Sunday, 13 October 2013

Memoirs Of A Geisha by Arthur Golden

Memoirs Of A Geisha

I haven't given Memoirs Of A Geisha a number because I first read it and loved it when I was either 20 or 21, so it doesn't count towards the challenge. The reason I'm reflecting on it again now is because I re-read it for book club last month.

It is the story of Chiyo, a young girl from a fishing village sold into the geisha culture by her elderly father as her mother lays dying. Her older sister Satsu fairs worse - directly sold into prostitution. Geisha are not prostitutes in traditional Western understanding terms more entertainers for wealthy men.

What I loved about it the first time round was the elegance of the prose which I found poetic and evocative - a portrait of a time, place and tradition which has all but disappeared. It has the qualities which I so like about literature in general, a sense that the existence of the novel enables the reader the time travel.
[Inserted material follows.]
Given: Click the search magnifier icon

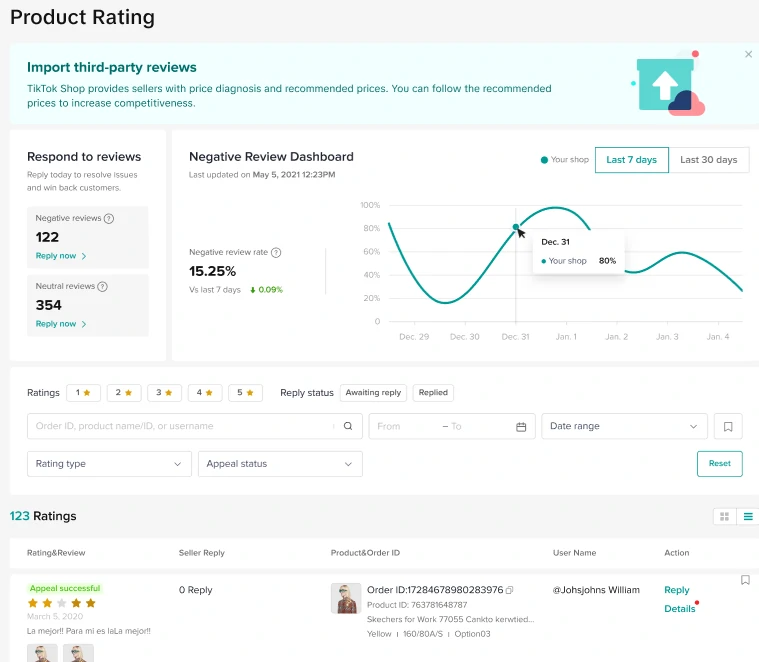Looking at the screenshot, I should pos(348,426).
On a second read it was surprising to me that I did not empathise with Chiyo anymore after she transforms into Sayuri, I found the life of the Geisha girls shallow and repetitive and Sayuri herself an ungrateful and at times nasty character.

There are certain points I think at which the reader is meant to be cheering Sayuri on but I couldn't help but feel concern for those who had been damaged by her actions rather than rejoice in her triumphs.
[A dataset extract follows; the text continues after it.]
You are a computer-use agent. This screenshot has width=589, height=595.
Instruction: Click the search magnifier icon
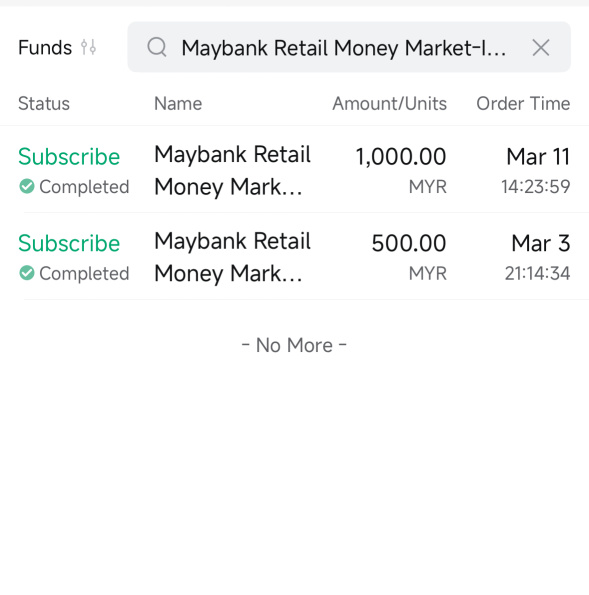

I hated her ultimate vindictiveness towards a character who had always, always taken care of her and I felt her "romance" with the Chairman lacked foundation, substance or credibility.
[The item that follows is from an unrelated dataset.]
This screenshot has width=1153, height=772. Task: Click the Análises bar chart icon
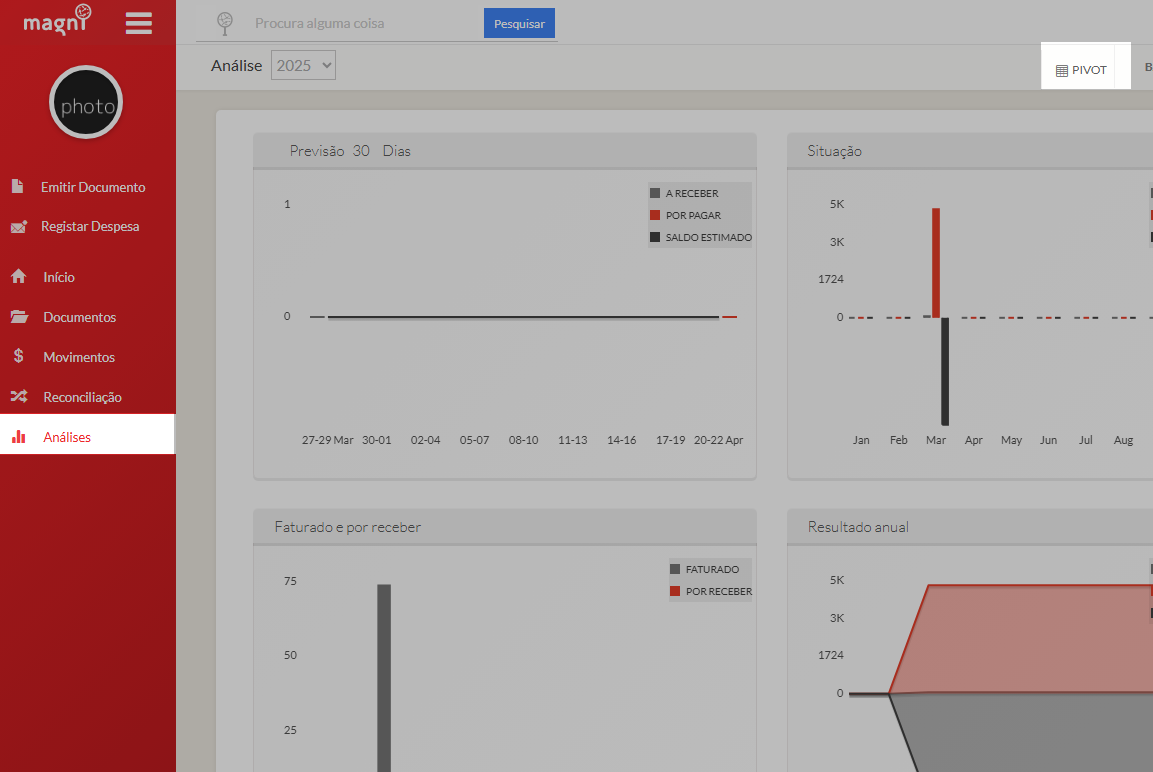tap(18, 437)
It's a really, really odd thing to love a book on first read and feel less enamoured of it on second read and I have to say that I think it must be something to do with maturity and the way your views on life and what you see as love change as you age.

My different opinions on the events in the book have shown me how much I have changed in ten years, and that's a really odd sensation. Try it with a book you once loved and see if the book is a different book because you are a different person.

Verdict : Still a good read 8/10

Destination : Keep, maybe I'll read it again in my 40s!  


  1. I felt a bit like you when I reread it but as you say, it's still a great read. Hated the film version and the liberties it took with the traditional dress and general appearance. A geisha would NEVER have wandered outside of the okiya with her hair all over the place and kimono in disarray like the Hatsumomo character, and indeed she doesn't in the book. The curse of cinema adaptations :-)

  2. Doesn't Hatsumomo look a bit of a state in the book when she gets kicked out though?